4.4 Algorithm Overview

FUNCTION walk_directory(path, depth, state, config):
    // Check depth limit
    IF depth > config.max_depth AND config.max_depth >= 0:
        RETURN

    // lstat the directory itself
    IF lstat(path, &st) == -1:
        PRINT error
        RETURN

    // Check for cycle (for directories only)
    IF is_directory(st.st_mode):
        IF (st.st_dev, st.st_ino) IN state.visited:
            IF config.verbose:
                PRINT "Skipping cycle: " + path
            RETURN
        ADD (st.st_dev, st.st_ino) TO state.visited

    // Open directory
    dir = opendir(path)
    IF dir == NULL:
        PRINT error
        RETURN

    // Read entries
    WHILE (entry = readdir(dir)) != NULL:
        IF entry.d_name == "." OR entry.d_name == "..":
            CONTINUE

        // Build full path
        full_path = path + "/" + entry.d_name
        IF path_too_long:
            PRINT warning
            CONTINUE

        // Get entry info
        IF lstat(full_path, &entry_st) == -1:
            IF errno == ENOENT:
                // File disappeared (TOCTOU race), skip silently
                CONTINUE
            PRINT error
            CONTINUE

        // Apply filters
        IF NOT matches_filters(full_path, entry_st, config):
            // Still recurse into directories even if they don't match
            IF is_directory(entry_st.st_mode):
                walk_directory(full_path, depth + 1, state, config)
            CONTINUE

        // Process matching entry
        process_entry(full_path, entry_st, depth, state, config)

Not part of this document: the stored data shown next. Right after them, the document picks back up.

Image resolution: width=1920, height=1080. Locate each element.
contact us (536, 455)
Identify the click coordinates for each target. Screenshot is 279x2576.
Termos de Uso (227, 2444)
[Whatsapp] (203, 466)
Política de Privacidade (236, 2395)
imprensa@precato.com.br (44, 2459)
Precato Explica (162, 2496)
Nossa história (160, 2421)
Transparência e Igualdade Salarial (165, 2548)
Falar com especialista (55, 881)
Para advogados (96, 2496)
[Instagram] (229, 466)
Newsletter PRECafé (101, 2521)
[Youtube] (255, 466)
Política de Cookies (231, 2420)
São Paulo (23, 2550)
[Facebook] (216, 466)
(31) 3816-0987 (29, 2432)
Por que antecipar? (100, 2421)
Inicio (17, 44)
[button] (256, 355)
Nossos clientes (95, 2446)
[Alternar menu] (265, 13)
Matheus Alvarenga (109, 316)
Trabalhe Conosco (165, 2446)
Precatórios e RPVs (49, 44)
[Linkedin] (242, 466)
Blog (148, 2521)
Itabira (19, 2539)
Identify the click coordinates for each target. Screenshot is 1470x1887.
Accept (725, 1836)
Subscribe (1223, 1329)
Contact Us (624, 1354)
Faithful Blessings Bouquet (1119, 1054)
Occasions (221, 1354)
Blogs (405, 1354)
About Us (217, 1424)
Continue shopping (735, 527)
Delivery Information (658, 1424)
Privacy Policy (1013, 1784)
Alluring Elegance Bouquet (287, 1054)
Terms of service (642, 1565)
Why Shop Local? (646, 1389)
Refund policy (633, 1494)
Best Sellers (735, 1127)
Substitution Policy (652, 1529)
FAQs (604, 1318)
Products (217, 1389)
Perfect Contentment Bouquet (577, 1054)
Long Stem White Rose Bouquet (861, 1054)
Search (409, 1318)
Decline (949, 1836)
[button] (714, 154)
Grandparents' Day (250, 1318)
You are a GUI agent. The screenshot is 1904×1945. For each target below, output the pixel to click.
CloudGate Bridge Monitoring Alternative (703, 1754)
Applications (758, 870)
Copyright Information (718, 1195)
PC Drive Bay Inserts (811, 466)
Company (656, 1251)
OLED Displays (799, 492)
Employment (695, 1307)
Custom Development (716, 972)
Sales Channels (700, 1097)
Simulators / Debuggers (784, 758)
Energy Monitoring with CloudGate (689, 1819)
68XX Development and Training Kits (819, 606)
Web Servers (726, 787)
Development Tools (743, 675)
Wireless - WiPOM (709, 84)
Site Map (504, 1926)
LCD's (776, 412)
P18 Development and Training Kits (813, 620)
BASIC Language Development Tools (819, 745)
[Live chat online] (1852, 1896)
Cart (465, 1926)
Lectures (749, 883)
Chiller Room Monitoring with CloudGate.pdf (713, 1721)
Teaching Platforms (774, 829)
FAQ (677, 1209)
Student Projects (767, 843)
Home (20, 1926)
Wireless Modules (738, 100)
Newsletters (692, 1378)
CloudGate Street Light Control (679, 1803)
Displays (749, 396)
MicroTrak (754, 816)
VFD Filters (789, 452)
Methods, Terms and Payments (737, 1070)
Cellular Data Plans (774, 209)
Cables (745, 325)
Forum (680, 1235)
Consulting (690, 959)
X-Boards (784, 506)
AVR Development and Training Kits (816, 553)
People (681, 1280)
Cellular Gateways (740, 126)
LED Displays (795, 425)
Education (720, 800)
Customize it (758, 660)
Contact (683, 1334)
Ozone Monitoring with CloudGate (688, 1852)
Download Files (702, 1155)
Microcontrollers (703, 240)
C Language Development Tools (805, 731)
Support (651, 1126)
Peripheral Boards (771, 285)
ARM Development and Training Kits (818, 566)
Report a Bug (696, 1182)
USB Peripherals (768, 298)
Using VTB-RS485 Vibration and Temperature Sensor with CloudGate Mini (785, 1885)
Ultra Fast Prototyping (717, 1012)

        // Recurse into directories
        IF is_directory(entry_st.st_mode):
            IF NOT is_symlink(entry_st.st_mode) OR config.follow_symlinks:
                walk_directory(full_path, depth + 1, state, config)

    closedir(dir)


FUNCTION matches_filters(path, st, config):
    // Name filter
    IF config.name_pattern != NULL:
        IF NOT fnmatch(config.name_pattern, basename(path)):
            RETURN FALSE

    // Size filter
    IF config.min_size > 0 AND st.st_size < config.min_size:
        RETURN FALSE
    IF config.max_size > 0 AND st.st_size > config.max_size:
        RETURN FALSE

    // Type filter
    IF config.file_type != 0:
        IF config.file_type == 'f' AND NOT is_regular(st.st_mode):
            RETURN FALSE
        IF config.file_type == 'd' AND NOT is_directory(st.st_mode):
            RETURN FALSE
        IF config.file_type == 'l' AND NOT is_symlink(st.st_mode):
            RETURN FALSE

    RETURN TRUE

5. Implementation Guide

5.1 Development Environment Setup

# Create project directory
$ mkdir -p ~/projects/myfind
$ cd ~/projects/myfind

# Create test directory structure
$ mkdir -p testdir/subdir1/subsubdir
$ mkdir -p testdir/subdir2
$ touch testdir/file1.txt testdir/file2.c
$ touch testdir/subdir1/file3.h
$ touch testdir/subdir1/subsubdir/file4.cpp
$ touch testdir/subdir2/file5.py

# Create symlink cycle for testing
$ ln -s .. testdir/subdir1/parent_link

# Create various file types
$ mkfifo testdir/mypipe
$ ln -s file1.txt testdir/link_to_file1

# Verify structure
$ find testdir -type f -o -type d -o -type l | sort

5.2 Project Structure

myfind/
├── myfind.c              # Main source file
├── Makefile              # Build configuration
├── testdir/              # Test directory structure
│   ├── file1.txt
│   ├── file2.c
│   ├── link_to_file1 -> file1.txt
│   ├── mypipe            # FIFO
│   ├── subdir1/
│   │   ├── file3.h
│   │   ├── parent_link -> ..  # Cycle!
│   │   └── subsubdir/
│   │       └── file4.cpp
│   └── subdir2/
│       └── file5.py
└── README.md

5.3 The Core Question You’re Answering

“How do you traverse an entire filesystem efficiently while handling all the edge cases (permissions, symlinks, mount points)?”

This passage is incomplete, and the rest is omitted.